* _What you have to do_: Could you print exactly the lines from the one that contains "1456x819 pixels." to the end of the data, both ends included, and nothing else? Skip the pictures.

* _Source data_:
###
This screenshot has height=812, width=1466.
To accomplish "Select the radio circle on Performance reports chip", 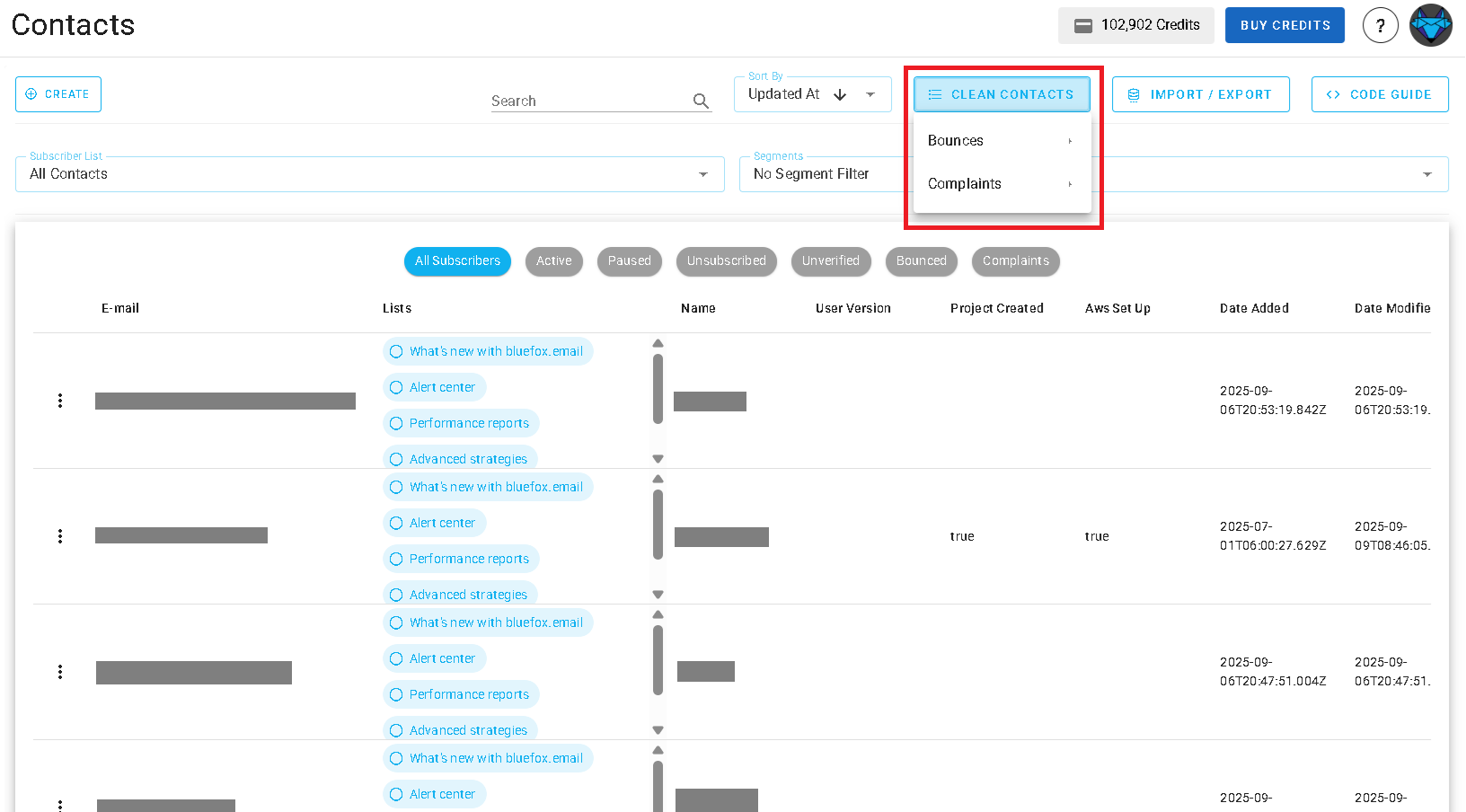I will pos(396,423).
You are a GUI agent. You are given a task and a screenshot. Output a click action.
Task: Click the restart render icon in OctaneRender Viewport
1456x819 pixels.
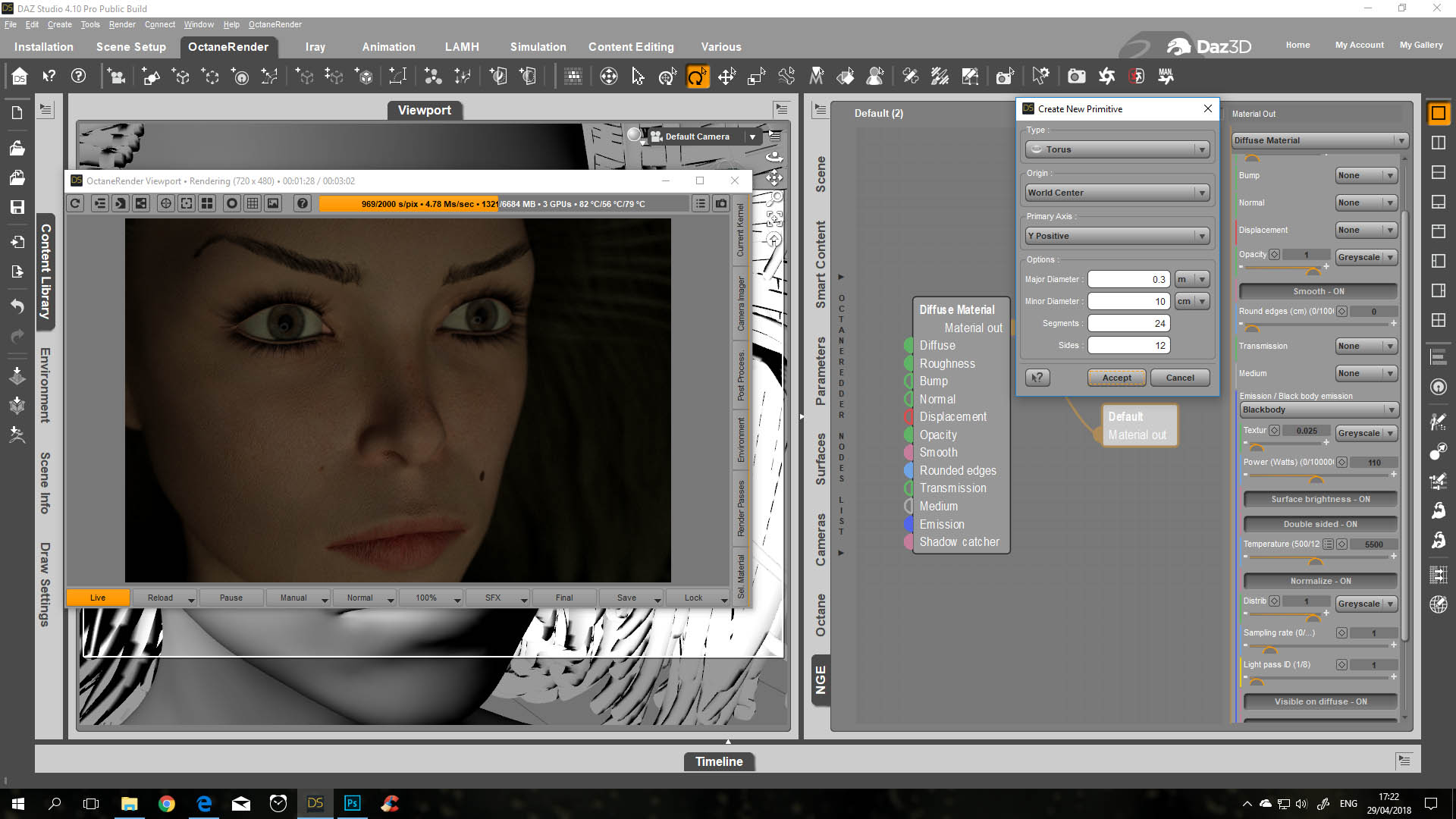point(75,203)
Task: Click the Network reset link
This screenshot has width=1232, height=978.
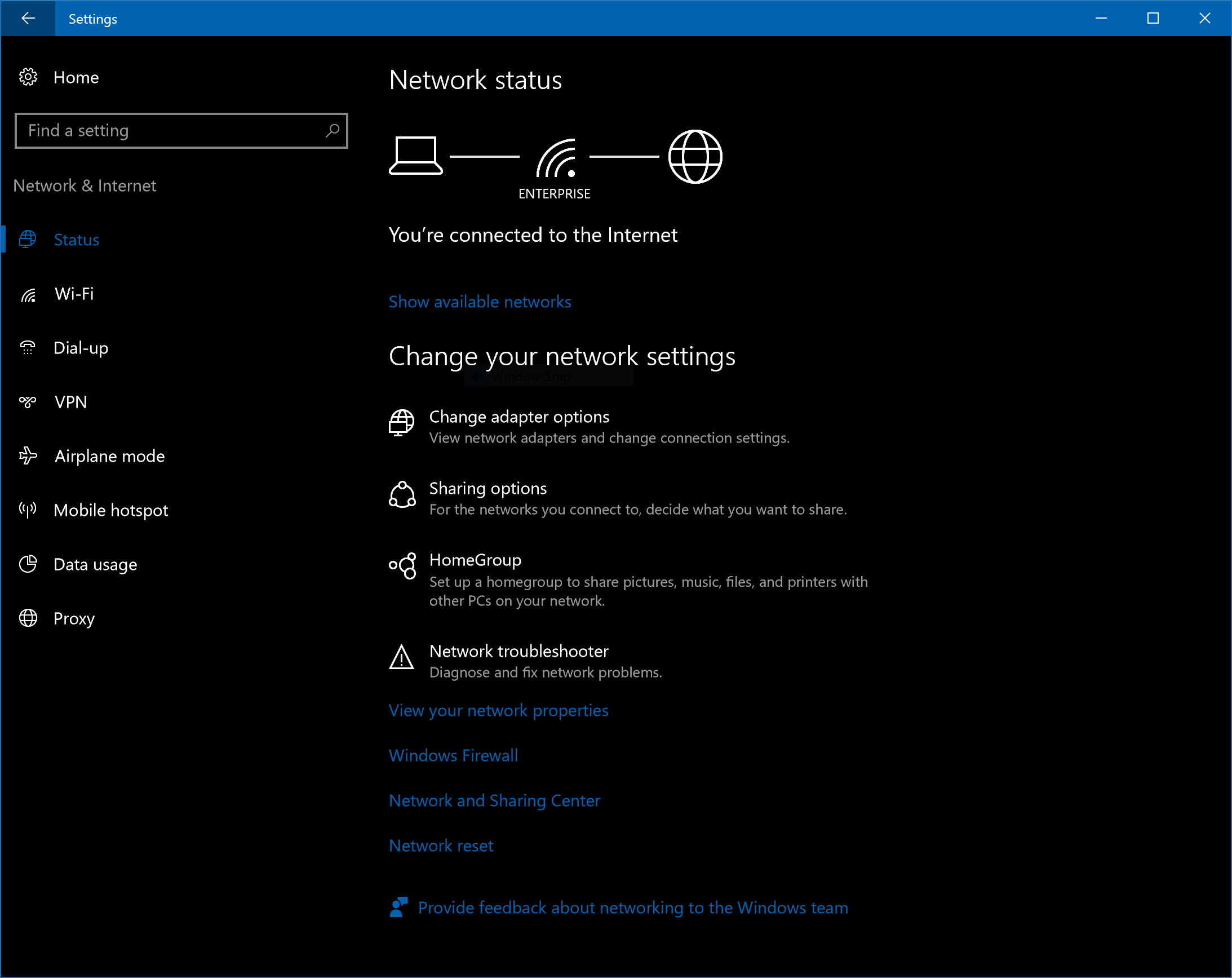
###
* _Solution_:
1456x819 pixels.
point(75,203)
Task: Click the Network reset link
This screenshot has width=1232, height=978.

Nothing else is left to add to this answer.